### What this task involves
Please reproduce the full set of data below exactly.

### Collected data
※ ※ ※
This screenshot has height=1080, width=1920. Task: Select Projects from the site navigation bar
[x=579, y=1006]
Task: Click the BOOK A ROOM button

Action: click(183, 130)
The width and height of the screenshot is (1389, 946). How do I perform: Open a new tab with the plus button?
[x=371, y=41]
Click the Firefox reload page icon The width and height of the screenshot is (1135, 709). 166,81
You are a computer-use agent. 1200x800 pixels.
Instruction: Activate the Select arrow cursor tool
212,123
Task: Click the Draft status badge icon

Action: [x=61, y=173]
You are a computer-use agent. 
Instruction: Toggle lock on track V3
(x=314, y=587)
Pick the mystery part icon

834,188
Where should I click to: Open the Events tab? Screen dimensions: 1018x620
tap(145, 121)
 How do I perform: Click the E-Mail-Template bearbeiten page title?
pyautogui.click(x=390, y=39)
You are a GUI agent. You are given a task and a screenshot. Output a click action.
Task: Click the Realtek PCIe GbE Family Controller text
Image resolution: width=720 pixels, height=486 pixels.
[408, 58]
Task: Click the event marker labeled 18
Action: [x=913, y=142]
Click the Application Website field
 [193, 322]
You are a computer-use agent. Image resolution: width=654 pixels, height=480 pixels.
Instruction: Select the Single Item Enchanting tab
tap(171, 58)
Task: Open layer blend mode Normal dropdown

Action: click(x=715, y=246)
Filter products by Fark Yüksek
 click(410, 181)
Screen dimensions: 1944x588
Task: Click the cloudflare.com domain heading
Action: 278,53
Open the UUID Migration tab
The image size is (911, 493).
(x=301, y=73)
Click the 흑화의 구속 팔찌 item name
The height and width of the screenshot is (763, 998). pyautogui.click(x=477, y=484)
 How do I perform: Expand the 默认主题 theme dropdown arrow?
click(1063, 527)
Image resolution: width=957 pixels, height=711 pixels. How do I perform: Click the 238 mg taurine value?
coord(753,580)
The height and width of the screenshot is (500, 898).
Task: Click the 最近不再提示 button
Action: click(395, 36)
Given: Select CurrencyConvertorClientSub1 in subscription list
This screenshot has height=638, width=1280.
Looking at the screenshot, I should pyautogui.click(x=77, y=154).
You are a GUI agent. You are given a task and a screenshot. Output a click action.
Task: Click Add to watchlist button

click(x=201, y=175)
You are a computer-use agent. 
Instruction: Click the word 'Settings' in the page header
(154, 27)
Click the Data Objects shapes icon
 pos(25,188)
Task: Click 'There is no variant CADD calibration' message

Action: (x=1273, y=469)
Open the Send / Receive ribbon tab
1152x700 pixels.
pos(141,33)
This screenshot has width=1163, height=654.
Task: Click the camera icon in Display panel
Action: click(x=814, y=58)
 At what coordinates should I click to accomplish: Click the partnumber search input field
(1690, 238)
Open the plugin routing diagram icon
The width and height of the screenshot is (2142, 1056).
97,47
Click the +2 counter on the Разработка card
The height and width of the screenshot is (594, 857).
※ ※ ※
### Answer to this task
This screenshot has height=1080, width=1920. Task: Select Projects from the site navigation bar
[x=579, y=1006]
Task: Click the BOOK A ROOM button

Action: click(183, 130)
The width and height of the screenshot is (1389, 946). How do I perform: Open a new tab with the plus button?
[x=371, y=41]
Click the Firefox reload page icon The width and height of the screenshot is (1135, 709). 166,81
You are a computer-use agent. 1200x800 pixels.
Instruction: Activate the Select arrow cursor tool
212,123
Task: Click the Draft status badge icon

Action: [x=61, y=173]
You are a computer-use agent. 
Instruction: Toggle lock on track V3
(x=314, y=587)
Pick the mystery part icon

834,188
Where should I click to: Open the Events tab? Screen dimensions: 1018x620
tap(145, 121)
 How do I perform: Click the E-Mail-Template bearbeiten page title?
pyautogui.click(x=390, y=39)
You are a GUI agent. You are given a task and a screenshot. Output a click action.
Task: Click the Realtek PCIe GbE Family Controller text
Image resolution: width=720 pixels, height=486 pixels.
[408, 58]
Task: Click the event marker labeled 18
Action: [x=913, y=142]
Click the Application Website field
 [193, 322]
You are a computer-use agent. Image resolution: width=654 pixels, height=480 pixels.
Instruction: Select the Single Item Enchanting tab
tap(171, 58)
Task: Open layer blend mode Normal dropdown

Action: click(x=715, y=246)
Filter products by Fark Yüksek
 click(410, 181)
Screen dimensions: 1944x588
Task: Click the cloudflare.com domain heading
Action: 278,53
Open the UUID Migration tab
The image size is (911, 493).
(x=301, y=73)
Click the 흑화의 구속 팔찌 item name
The height and width of the screenshot is (763, 998). pyautogui.click(x=477, y=484)
 How do I perform: Expand the 默认主题 theme dropdown arrow?
click(1063, 527)
Image resolution: width=957 pixels, height=711 pixels. How do I perform: Click the 238 mg taurine value?
coord(753,580)
The height and width of the screenshot is (500, 898).
Task: Click the 最近不再提示 button
Action: click(395, 36)
Given: Select CurrencyConvertorClientSub1 in subscription list
This screenshot has height=638, width=1280.
Looking at the screenshot, I should pyautogui.click(x=77, y=154).
You are a GUI agent. You are given a task and a screenshot. Output a click action.
Task: Click Add to watchlist button

click(x=201, y=175)
You are a computer-use agent. 
Instruction: Click the word 'Settings' in the page header
(154, 27)
Click the Data Objects shapes icon
 pos(25,188)
Task: Click 'There is no variant CADD calibration' message

Action: (x=1273, y=469)
Open the Send / Receive ribbon tab
1152x700 pixels.
pos(141,33)
This screenshot has width=1163, height=654.
Task: Click the camera icon in Display panel
Action: click(x=814, y=58)
 At what coordinates should I click to accomplish: Click the partnumber search input field
(1690, 238)
Open the plugin routing diagram icon
The width and height of the screenshot is (2142, 1056).
97,47
Click the +2 counter on the Разработка card
The height and width of the screenshot is (594, 857).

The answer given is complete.